Le jeune Soleil aurait peut-être avalé une planète géante : voici ce que les modèles suggèrent
Il y a 4,6 milliards d’années, un nuage de gaz et de poussière s’effondre, donnant naissance à une étoile : notre Soleil. Les éléments restants, organisés sous la forme d’un disque protoplanétaire en rotation, s’agglomèrent progressivement pour former des noyaux planétaires, des planétésimaux, puis de jeunes planètes. Notre Système solaire est né.
Cependant, des modèles théoriques indiquent que le jeune Système solaire était probablement plus chaotique qu’aujourd’hui, avec des collisions et des migrations planétaires qui auraient pu modifier sa configuration initiale. De plus, les astrophysiciens font face à une énigme : les modèles du Soleil ne reproduisent pas parfaitement certaines propriétés mesurées du Soleil réel, notamment dans la région sous la zone de convection.
Cette zone est parcourue par des mouvements de convection, où le plasma chaud monte et le plasma refroidi redescend, s’étendant jusqu’à environ 0,713 rayon solaire. Les modèles standards placent cette limite légèrement trop loin du centre, autour de 0,72 rayon solaire. Ces décalages, bien que minimes, soulignent des lacunes dans nos connaissances.
De surcroît, le Soleil contient aujourd’hui beaucoup moins de lithium qu’à sa naissance. Cet élément est facilement détruit dans les régions très chaudes de l’intérieur solaire, et les scientifiques peinent à expliquer comment il migre vers ces profondeurs.

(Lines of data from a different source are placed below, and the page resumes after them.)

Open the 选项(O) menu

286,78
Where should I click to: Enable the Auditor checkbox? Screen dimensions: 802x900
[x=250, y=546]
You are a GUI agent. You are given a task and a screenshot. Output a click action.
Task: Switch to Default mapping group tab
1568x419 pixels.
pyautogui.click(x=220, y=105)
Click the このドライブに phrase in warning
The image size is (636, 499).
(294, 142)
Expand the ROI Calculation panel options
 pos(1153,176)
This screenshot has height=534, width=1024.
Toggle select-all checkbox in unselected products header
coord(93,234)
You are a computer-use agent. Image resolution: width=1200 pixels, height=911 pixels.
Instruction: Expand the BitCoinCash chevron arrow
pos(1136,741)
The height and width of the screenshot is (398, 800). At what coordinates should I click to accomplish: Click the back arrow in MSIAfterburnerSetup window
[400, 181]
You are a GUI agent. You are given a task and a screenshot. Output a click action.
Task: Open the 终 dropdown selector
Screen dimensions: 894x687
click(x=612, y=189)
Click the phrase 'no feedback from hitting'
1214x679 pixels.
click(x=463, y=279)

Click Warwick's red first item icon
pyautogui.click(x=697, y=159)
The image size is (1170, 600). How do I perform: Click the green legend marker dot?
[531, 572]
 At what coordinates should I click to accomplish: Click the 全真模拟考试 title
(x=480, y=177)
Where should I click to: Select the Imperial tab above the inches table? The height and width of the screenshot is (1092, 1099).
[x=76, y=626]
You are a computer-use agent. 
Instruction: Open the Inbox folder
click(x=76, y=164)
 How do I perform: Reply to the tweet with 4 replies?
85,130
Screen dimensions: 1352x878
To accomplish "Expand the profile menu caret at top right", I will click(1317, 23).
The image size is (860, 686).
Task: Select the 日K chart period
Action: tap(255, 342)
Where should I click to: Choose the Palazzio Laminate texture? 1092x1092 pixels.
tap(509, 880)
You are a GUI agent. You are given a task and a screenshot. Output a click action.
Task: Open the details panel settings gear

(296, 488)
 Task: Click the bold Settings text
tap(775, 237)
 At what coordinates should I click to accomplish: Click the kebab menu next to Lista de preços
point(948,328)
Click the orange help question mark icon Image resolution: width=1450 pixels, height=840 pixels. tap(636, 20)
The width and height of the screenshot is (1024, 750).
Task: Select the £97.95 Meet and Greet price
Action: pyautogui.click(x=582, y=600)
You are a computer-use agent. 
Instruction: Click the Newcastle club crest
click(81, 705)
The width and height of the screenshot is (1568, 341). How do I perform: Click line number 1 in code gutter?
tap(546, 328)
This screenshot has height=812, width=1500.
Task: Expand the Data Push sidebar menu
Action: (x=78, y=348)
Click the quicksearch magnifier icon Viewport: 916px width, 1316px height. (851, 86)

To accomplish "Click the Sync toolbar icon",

Une nouvelle étude propose une hypothèse : et si le Soleil avait englouti une planète au début de sa formation ? Cet événement aurait modifié la composition et la structure interne du jeune Soleil, expliquant les décalages observés. Des simulations numériques ont été réalisées pour tester cette hypothèse, et les résultats suggèrent qu’une planète, potentiellement une super-Terre pesant de 5 à 10 masses terrestres, aurait pu être absorbée. Cette planète aurait traversé les couches externes du jeune Soleil, conservant une grande partie de sa masse avant de se désagréger.
Les modèles indiquent la présence d’une région enrichie en éléments lourds sous la zone de convection, ce qui pourrait expliquer les anomalies entre les observations et la théorie. Toutefois, cette hypothèse reste à confirmer. Pour prouver que le Soleil a réellement englouti une planète, il faudrait identifier la signature précise laissée par un tel événement, ce qui n’est pas encore le cas.